I am very much interested in this question. Though von Neumann had calculations regarding the issue, I do not know any sound experimental technique that was used. Yes, this is not an answer, just wanted to say that I would be interested, should there be any support that I can supply.

Awesome question, I've given it some thought back a few years ago but never got around to actually do anything about it. So I'll be thrilled to see the answers people will give here.

The number of axons in the nerves is known in many species and and the maximum sustained action potential rate is also known, so IF you treat an action potential as 1 bit of information, then it is a matter of simple calculation. However, there is growing evidence, that information transfer in the visual system does not work this way, context (and previously sent information) is super important thus one bit may actually carry more than one bit (or less).

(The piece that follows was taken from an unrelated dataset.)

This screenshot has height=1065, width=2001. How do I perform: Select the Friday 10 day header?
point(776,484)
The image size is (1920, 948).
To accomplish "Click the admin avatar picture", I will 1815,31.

I can think of two major groups of techniques that can be used, electrophysiology and imaging. The problem with the first is that these nerves are really well insulated and there is absolutely no way at this moment you can monitor the hundreds of thousands of fibers (the # depends on the species) with multi-electrodes. Field potential measurements with cuff electrodes is one way to compromise. When getting the most information from spatially distinct (but close) sources, imaging cannot be beaten, however it also has its drawbacks. First, it's not easy to put a microscope behind the eye to image the optic nerve. There are workarounds (take out the whole thing, perfuse the eye etc), but it necessarily means one or another type of a compromise. Also with imaging, I don't know if there are any voltage sensitive indicators that could be genetically encoded and "sent" to the optic nerve. The voltage sensitive small molecule dyes that you can load in the optic nerve are not quite as sensitive (or as fast) as the more commonly used Ca-indicators, so there is a pretty good chance of not detecting every action potential.

You can record through microelectrodes the spiking activity of the optical nerve and then you can apply the information theory framework developed by Quian Quiroga and Stefano Panzeri (there is a notable review on Nature Reviews Neuroscience, http://www.nature.com/nrn/journal/v10/n3/abs/nrn2578.html). Good work!

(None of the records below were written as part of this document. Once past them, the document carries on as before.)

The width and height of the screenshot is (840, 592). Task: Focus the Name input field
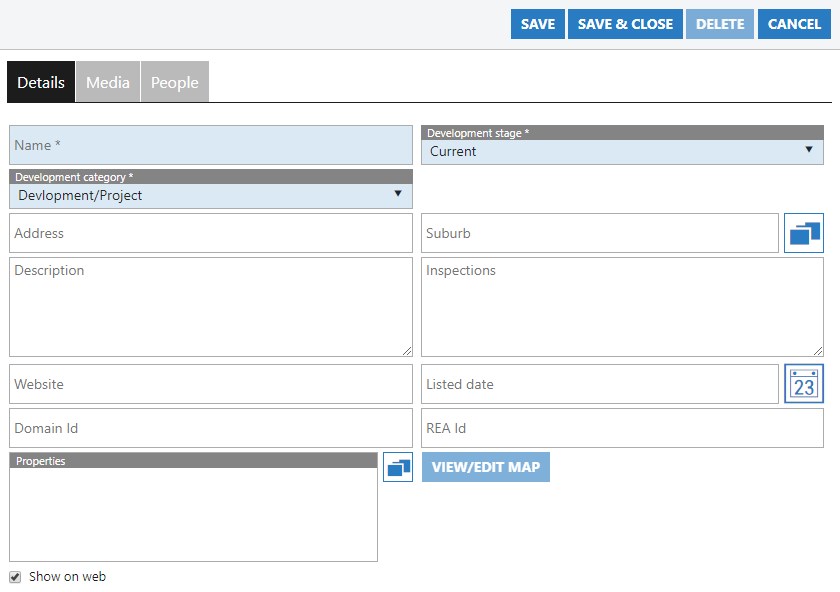(210, 145)
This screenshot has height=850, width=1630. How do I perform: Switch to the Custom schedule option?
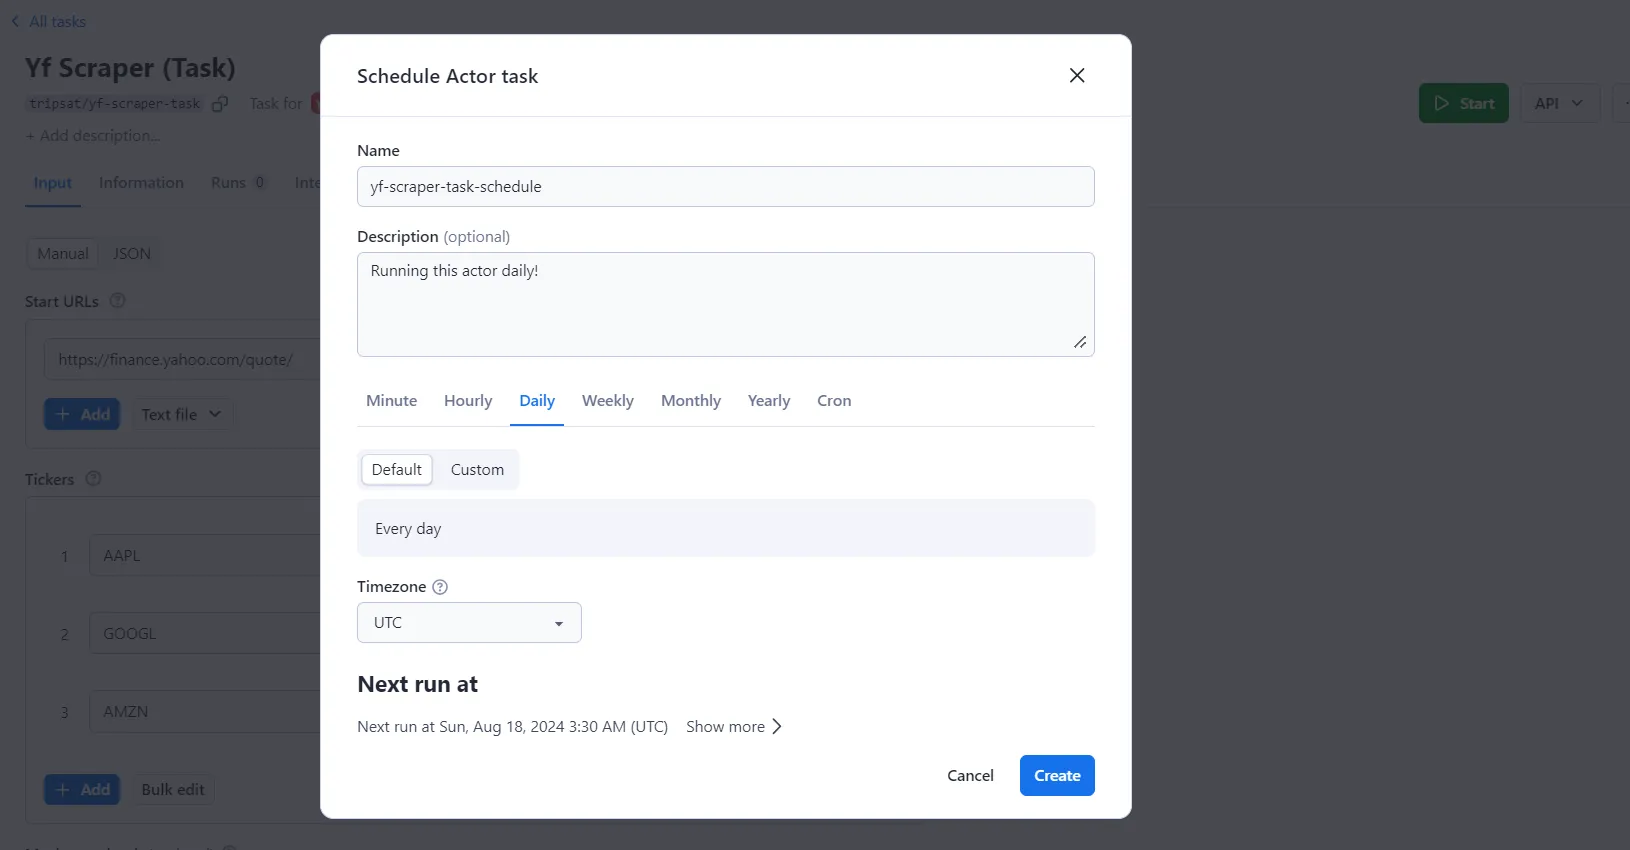[477, 470]
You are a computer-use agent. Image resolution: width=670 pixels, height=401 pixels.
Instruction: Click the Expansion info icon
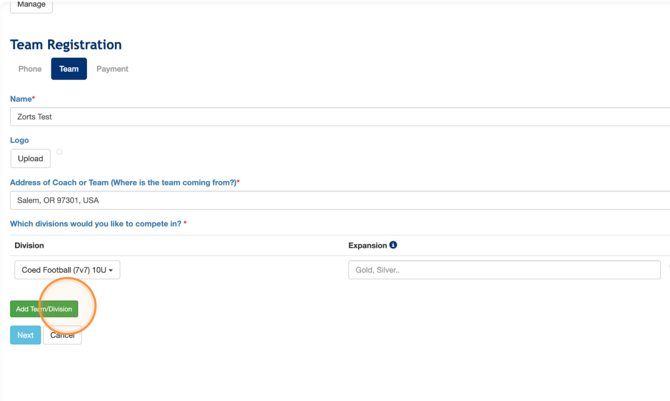pos(393,245)
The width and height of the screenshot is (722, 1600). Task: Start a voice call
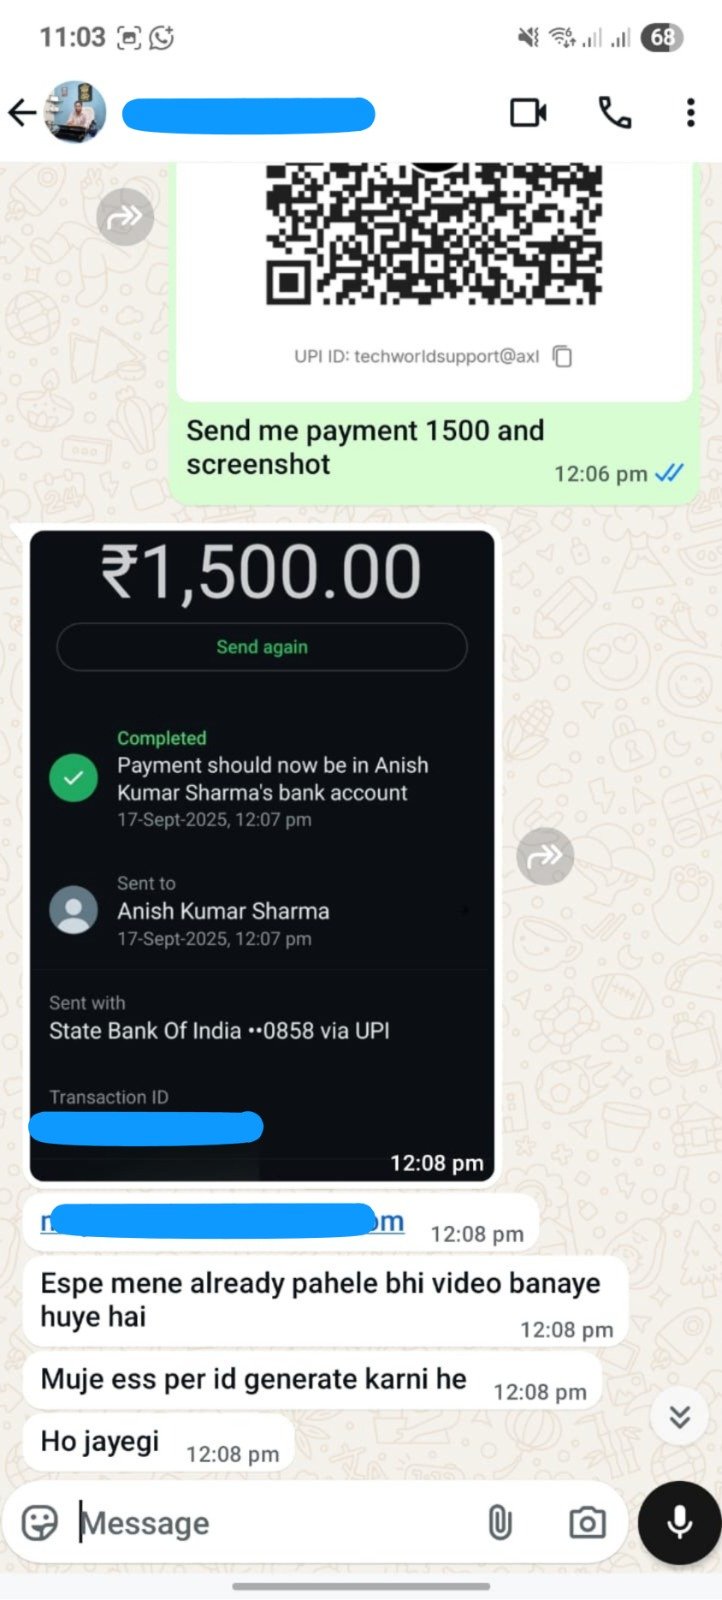point(614,113)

John von Neumann assumed in his calculations

in Die Rechenmaschine und das Gehirn (The Computer

and the Brain) that the brain never really forgets anything.

AFAIR he concluded that the brain stored hundreds

of megabytes per second.

An approach by Michael Monteforte and Fred Wolf

leads to an estimation of 1 bit per neuron and second,

but it "appears that information is lost in the brain

as quickly as it can be "delivered" from the senses."

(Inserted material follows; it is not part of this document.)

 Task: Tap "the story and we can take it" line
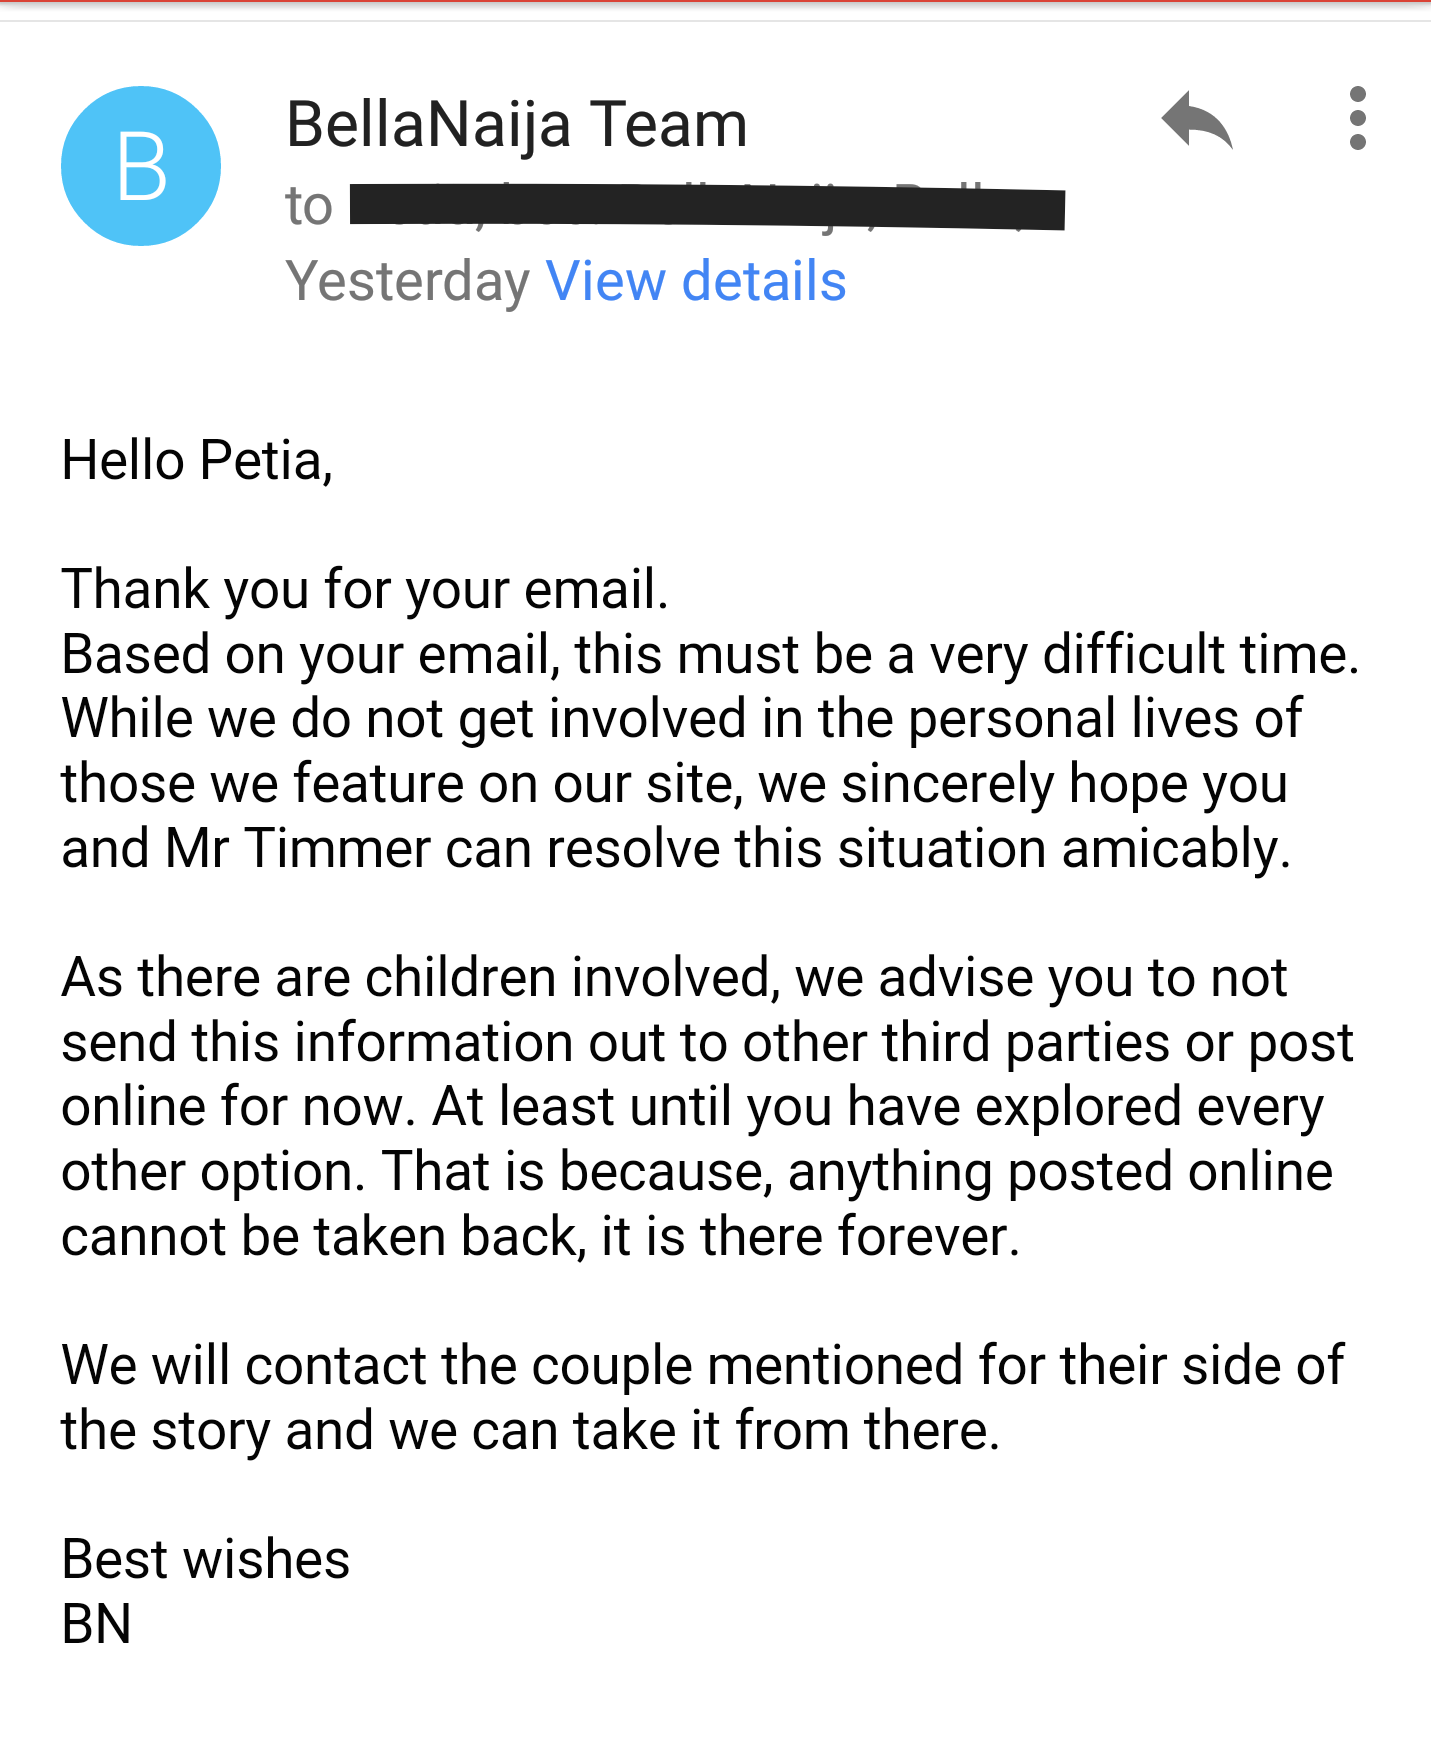[531, 1430]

http://www.mpg.de/1046804/brain_forgetting

http://www.ds.mpg.de/3266/news_publication_1034113

Other:

http://www.eurekalert.org/pub_releases/2006-07/uops-prc072606.php

http://www.cell.com/current-biology/abstract/S0960-9822%2806%2901639-3

http://download.cell.com/current-biology/pdf/PIIS0960982206016393.pdf

Regards,

Joachim

I don't have an answer to this question, but the idea that an action potential is 'one bit' is flawed, but NOT because of context or any of that.

It has to do with timing. The timing of an action potential has been shown to be important. As firing rate increases, the interval of time within which each action potential can happen decreases, lowering the amount of information each action potential carries.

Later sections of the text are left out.